Stored data:
------------------------------------------------------------------------
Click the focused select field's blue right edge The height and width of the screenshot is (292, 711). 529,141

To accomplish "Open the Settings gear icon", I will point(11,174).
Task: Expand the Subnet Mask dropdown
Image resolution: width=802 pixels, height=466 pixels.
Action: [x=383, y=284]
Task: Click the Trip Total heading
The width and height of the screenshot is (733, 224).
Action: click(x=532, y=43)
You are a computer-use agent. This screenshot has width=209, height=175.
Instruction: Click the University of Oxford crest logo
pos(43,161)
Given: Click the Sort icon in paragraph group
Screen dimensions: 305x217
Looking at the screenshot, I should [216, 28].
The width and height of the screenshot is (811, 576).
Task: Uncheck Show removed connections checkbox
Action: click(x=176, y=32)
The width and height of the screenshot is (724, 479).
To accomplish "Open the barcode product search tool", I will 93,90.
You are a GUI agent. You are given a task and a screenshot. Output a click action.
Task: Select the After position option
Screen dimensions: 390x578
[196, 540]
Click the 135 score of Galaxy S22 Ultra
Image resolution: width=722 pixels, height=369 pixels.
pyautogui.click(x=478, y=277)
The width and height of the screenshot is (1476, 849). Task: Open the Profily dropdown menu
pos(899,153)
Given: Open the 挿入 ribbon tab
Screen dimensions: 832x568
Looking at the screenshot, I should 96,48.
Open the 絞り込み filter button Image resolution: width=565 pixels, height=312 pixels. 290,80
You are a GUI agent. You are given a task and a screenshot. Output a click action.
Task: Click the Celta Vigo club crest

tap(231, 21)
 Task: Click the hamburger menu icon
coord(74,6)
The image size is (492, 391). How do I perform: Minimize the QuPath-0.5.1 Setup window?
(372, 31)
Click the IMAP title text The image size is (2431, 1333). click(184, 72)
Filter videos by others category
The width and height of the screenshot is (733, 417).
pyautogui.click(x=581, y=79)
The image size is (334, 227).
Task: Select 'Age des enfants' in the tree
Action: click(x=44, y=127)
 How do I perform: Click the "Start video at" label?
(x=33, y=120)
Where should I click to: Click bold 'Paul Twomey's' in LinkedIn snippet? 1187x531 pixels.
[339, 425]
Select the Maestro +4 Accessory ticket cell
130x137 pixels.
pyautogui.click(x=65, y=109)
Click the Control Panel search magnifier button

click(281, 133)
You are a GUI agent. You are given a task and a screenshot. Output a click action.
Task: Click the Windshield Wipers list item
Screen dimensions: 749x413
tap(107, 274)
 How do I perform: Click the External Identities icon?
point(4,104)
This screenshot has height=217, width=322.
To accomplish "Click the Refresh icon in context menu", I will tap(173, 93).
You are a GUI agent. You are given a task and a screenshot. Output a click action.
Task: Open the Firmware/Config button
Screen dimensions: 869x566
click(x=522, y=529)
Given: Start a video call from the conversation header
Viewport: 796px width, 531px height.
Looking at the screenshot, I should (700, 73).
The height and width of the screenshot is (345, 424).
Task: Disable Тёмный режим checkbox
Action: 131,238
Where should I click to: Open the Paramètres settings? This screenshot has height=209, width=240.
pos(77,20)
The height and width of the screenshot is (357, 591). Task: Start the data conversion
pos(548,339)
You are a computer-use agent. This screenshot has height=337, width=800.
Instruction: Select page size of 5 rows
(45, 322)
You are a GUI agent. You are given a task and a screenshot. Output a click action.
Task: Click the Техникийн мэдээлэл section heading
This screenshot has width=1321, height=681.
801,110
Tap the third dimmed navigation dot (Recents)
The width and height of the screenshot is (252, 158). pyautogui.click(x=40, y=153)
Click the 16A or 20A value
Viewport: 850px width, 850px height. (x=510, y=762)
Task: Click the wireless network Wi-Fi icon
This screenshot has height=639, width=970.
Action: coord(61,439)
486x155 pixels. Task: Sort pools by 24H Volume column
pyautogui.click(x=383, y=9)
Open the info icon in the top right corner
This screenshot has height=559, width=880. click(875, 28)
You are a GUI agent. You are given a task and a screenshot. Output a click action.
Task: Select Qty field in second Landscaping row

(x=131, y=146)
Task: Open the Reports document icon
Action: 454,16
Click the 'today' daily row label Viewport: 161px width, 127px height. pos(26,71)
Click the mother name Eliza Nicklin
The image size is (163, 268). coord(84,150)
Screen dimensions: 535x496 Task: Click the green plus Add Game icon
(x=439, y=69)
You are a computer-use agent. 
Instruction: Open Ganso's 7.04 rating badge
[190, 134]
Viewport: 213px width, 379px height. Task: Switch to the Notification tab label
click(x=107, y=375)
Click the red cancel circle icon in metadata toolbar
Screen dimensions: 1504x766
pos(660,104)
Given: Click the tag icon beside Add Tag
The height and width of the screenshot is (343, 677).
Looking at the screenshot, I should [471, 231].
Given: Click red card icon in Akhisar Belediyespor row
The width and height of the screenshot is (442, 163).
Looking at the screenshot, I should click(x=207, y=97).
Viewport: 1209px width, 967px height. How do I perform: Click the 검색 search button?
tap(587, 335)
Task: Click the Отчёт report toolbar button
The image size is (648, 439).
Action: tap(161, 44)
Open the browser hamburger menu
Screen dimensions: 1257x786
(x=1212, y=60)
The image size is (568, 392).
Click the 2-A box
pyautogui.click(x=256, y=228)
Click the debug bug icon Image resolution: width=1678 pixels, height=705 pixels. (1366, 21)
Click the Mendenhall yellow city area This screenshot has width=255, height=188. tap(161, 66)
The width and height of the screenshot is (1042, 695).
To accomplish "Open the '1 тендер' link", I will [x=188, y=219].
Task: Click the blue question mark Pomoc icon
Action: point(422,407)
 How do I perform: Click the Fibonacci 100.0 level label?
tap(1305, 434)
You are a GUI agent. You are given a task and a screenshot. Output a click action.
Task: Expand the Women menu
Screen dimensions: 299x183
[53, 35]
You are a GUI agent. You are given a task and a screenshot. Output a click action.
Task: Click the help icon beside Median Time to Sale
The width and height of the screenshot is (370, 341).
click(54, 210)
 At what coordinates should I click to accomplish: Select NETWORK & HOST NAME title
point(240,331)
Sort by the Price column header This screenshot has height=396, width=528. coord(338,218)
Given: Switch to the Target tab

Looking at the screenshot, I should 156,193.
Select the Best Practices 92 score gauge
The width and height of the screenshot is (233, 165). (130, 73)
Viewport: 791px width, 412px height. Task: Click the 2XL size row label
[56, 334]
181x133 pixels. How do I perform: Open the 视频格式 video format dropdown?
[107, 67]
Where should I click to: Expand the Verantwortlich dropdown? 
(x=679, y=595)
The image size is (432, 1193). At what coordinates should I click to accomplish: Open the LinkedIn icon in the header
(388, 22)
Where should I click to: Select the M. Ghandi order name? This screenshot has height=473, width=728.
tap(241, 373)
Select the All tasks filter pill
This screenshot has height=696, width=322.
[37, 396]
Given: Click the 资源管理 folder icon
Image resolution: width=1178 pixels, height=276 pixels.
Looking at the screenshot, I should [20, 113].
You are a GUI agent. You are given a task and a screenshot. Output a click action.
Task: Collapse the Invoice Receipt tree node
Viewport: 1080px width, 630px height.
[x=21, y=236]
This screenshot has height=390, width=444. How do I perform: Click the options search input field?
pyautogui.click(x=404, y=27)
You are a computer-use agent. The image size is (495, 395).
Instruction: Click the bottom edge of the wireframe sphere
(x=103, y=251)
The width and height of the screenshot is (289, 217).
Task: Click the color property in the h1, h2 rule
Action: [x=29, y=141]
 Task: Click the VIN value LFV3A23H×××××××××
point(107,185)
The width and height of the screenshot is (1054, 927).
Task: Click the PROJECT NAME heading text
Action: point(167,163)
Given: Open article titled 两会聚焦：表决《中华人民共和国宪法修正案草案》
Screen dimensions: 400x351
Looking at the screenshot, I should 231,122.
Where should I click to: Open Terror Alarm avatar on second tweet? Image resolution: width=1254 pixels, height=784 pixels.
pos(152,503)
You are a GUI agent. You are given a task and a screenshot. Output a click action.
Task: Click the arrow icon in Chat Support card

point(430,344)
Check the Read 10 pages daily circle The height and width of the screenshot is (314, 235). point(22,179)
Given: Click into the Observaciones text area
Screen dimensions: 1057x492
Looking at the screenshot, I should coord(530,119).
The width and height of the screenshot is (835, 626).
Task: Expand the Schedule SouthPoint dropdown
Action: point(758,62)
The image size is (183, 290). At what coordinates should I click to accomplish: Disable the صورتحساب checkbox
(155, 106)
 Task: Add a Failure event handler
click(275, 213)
------------------------------------------------------------------------
> [YOUR GOAL]
Return, unchanged, the run of lines above that opens with the line containing "Given: Click the 资源管理 folder icon" and closes with the line containing "You are a computer-use agent. The". Include both.

> [RESPONSE]
Given: Click the 资源管理 folder icon
Image resolution: width=1178 pixels, height=276 pixels.
Looking at the screenshot, I should [20, 113].
You are a GUI agent. You are given a task and a screenshot. Output a click action.
Task: Collapse the Invoice Receipt tree node
Viewport: 1080px width, 630px height.
[x=21, y=236]
This screenshot has height=390, width=444. How do I perform: Click the options search input field?
pyautogui.click(x=404, y=27)
You are a computer-use agent. The image size is (495, 395).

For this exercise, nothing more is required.